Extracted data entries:
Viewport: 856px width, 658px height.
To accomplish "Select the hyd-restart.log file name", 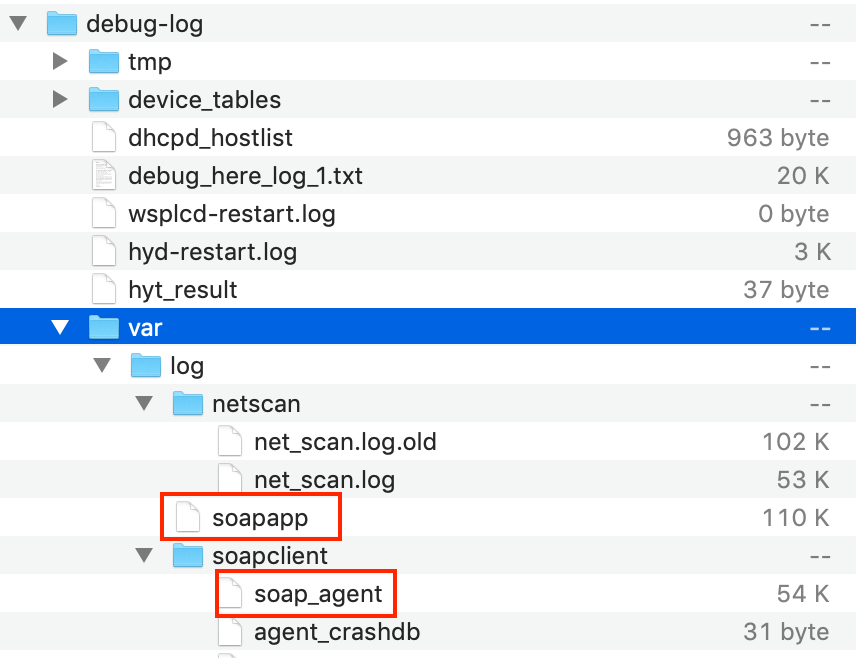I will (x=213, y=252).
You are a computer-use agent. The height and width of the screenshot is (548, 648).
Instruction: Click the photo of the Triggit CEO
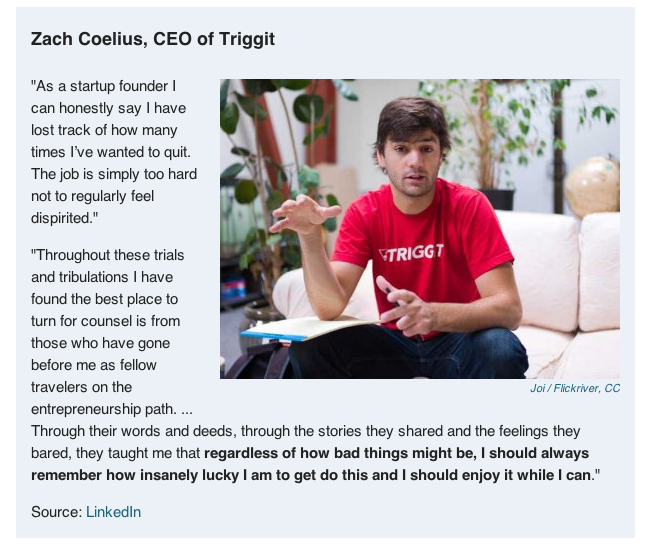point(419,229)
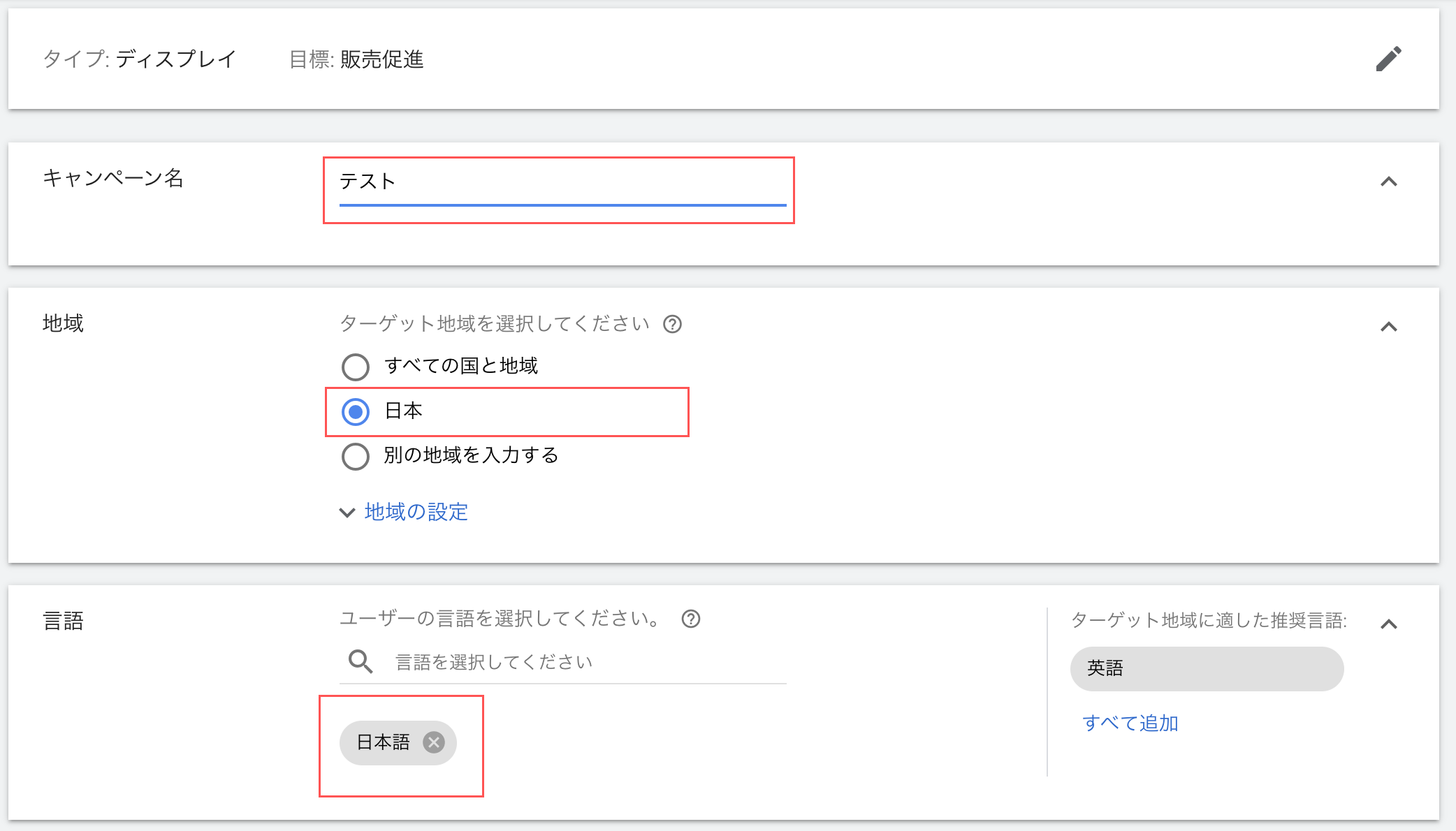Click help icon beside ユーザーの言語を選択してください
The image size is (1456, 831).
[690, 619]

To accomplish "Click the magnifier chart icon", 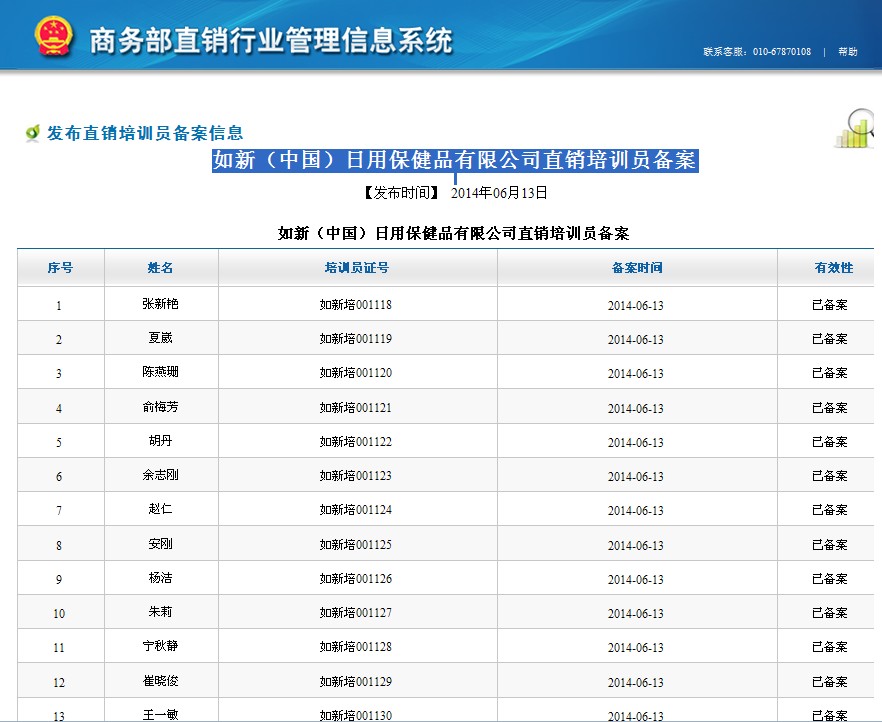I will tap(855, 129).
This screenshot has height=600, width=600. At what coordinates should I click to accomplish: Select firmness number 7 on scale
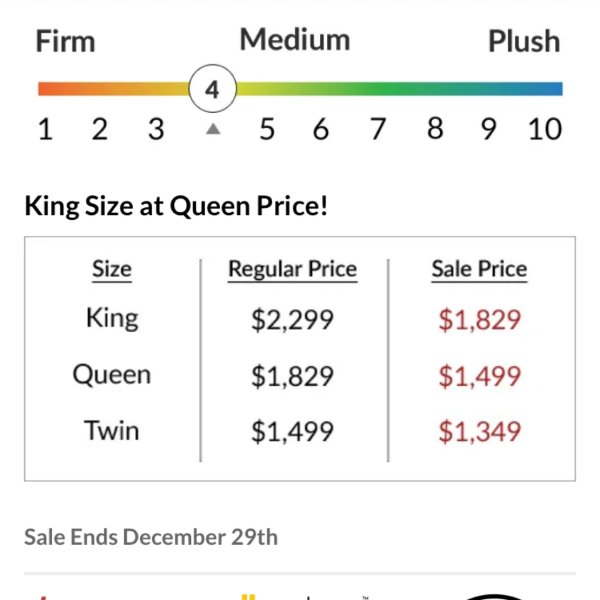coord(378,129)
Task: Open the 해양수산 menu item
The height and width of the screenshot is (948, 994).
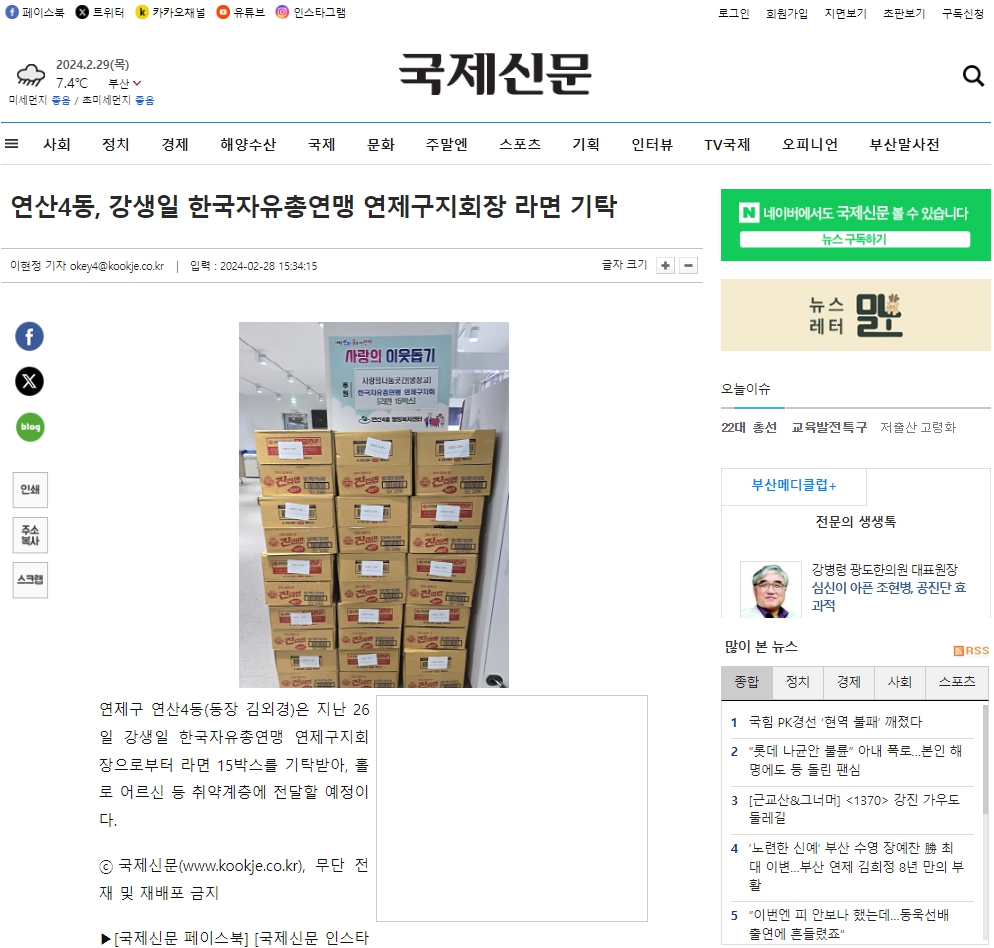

What is expected:
Report every line of the entries above that contains the word "width". Case counts.

Exercise output:
Viewport: 856px width, 658px height.
You are a computer-use agent. The height and width of the screenshot is (548, 648).
This screenshot has height=600, width=600. At what coordinates should I click to accomplish: Select firmness number 7 on scale
The height and width of the screenshot is (948, 994).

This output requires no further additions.